FILE - In this photo released by the Pakistan Finance Ministry Press Service, Pakistan's Finance Minister Muhammad Aurangzeb speaks before the country's National Assembly, in Islamabad, June 12, 2024.
FILE - In this photo released by the Pakistan Finance Ministry Press Service, Pakistan's Finance Minister Muhammad Aurangzeb speaks before the country's National Assembly, in Islamabad, June 12, 2024.

Pakistan said Sunday that discussions with the International Monetary Fund to secure a new multibillion-dollar loan program are progressing well and the program “is on track."

Finance Minister Muhammad Aurangzeb confirmed during a news conference that Islamabad is negotiating a three-year loan program valued at $6 - $8 billion to avoid a debt default.

He stated that the government is pursuing the loan facility to sustain macroeconomic and currency stability, increase foreign exchange reserves, and attract foreign direct investment to cash-strapped Pakistan.

"The IMF program is our assurance in terms of macroeconomic stability. We are taking it forward certainly; it is inevitable… without this program, we cannot move forward,” he said.

“We are making positive progress. We are very optimistic that we will be able to take it through the finishing line for an Extended Fund Program, which is going to be larger and longer in nature,” the minister said of his ongoing talks with the U.S.-based global lender.

Aurangzeb underlined the importance of the IMF loan, saying it would help unlock investments from other international financial institutions and countries that are friendly toward Pakistan, including Saudi Arabia and the United Arab Emirates. “They want a backstop for investment, which is the Fund program.”

Last week, Pakistan’s parliament passed the government’s tax-laden budget for the coming fiscal year. Officials claimed the budget would guide the country towards an era of sustainable and inclusive growth. Opposition parties rejected the budget, saying it would be highly inflationary.

Pakistan is facing $25 billion in external debt payments in the coming fiscal year starting in July, a significantly higher amount than its current level of foreign exchange reserves.

US support crucial

Aurangzeb, speaking Sunday, dismissed concerns that a recent resolution in the U.S. Congress calling for a probe into fraud allegations in Pakistan’s February elections would undermine the ongoing talks with the IMF.

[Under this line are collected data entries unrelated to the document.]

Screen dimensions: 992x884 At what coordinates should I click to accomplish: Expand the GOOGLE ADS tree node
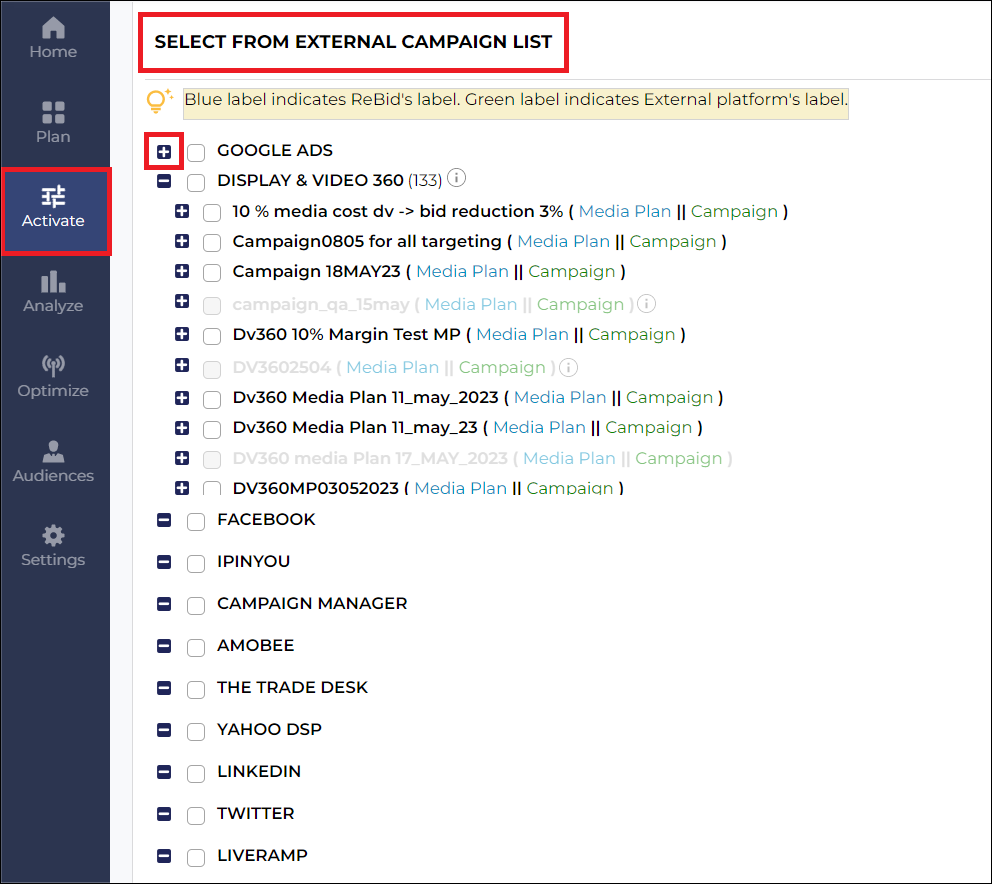[x=164, y=152]
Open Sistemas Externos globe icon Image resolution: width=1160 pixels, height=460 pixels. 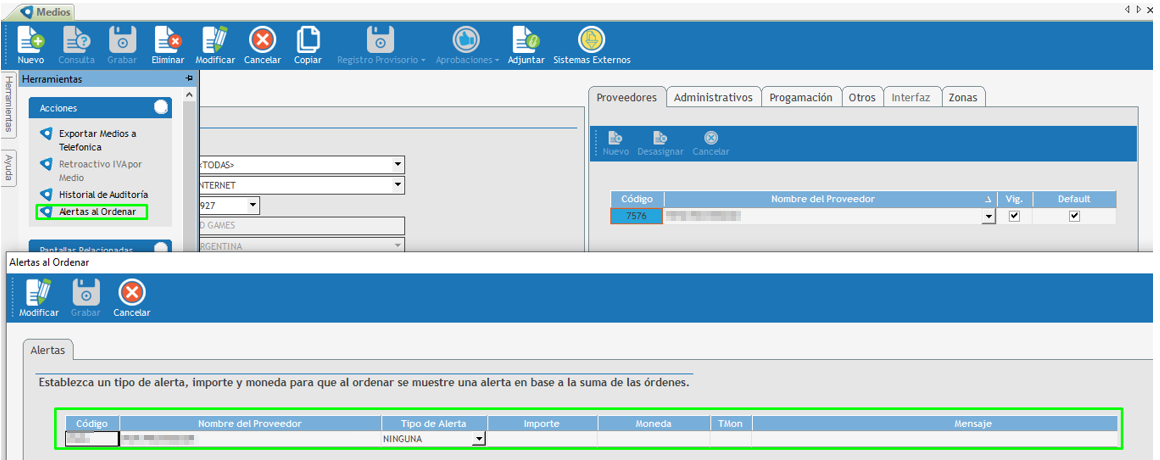pos(592,40)
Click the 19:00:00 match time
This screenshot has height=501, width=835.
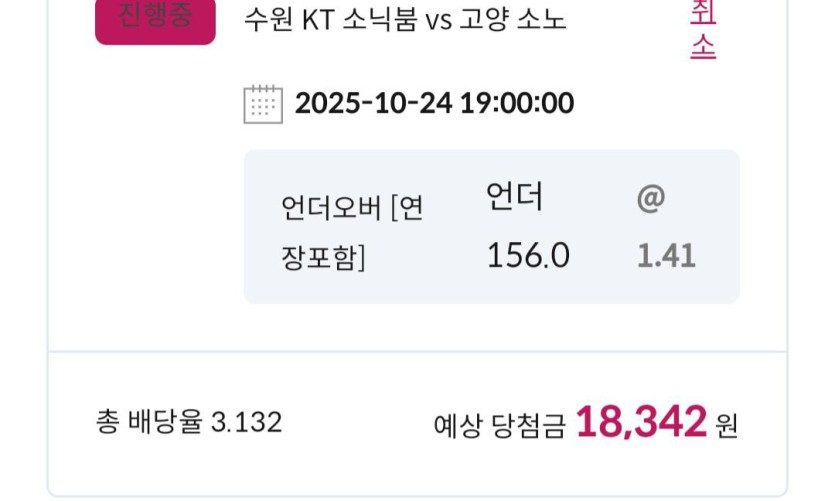click(x=516, y=103)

Washington’s support is crucial for Islamabad to negotiate the bailout package successfully.

On Tuesday, the U.S. House of Representatives voted 368-7, urging “the full and independent investigation of claims of interference or irregularities” in the February 8 vote.

Prime Minister Shehbaz Sharif’s administration promptly rejected the resolution on Wednesday, saying it “stems from an incomplete understanding of the political situation and electoral process” in Pakistan.

On Friday, ruling coalition lawmakers passed a counter-resolution in the legislative lower house of parliament, decrying the congressional move as an “interference” in Pakistan’s internal affairs.

The opposition party of jailed former Prime Minister Imran Khan and independent observers have persistently alleged that the powerful military was behind widespread rigging, including mobile phone and internet shutdowns on polling day, and unusually delayed results to help its favored political parties to win the elections, charges Pakistan’s election commission denied.

The contentious election has fueled political turmoil in the country of about 250 million people, making it harder for the Sharif administration to tackle the economic crisis and attract much-needed foreign investment.

Since gaining independence in 1947, Pakistan has received 23 bailout packages from the IMF, the most of any country in the world. Critics blame repeated military-led dictatorial rules, financial mismanagement, and corruption by elected governments for hindering democratic and economic progress.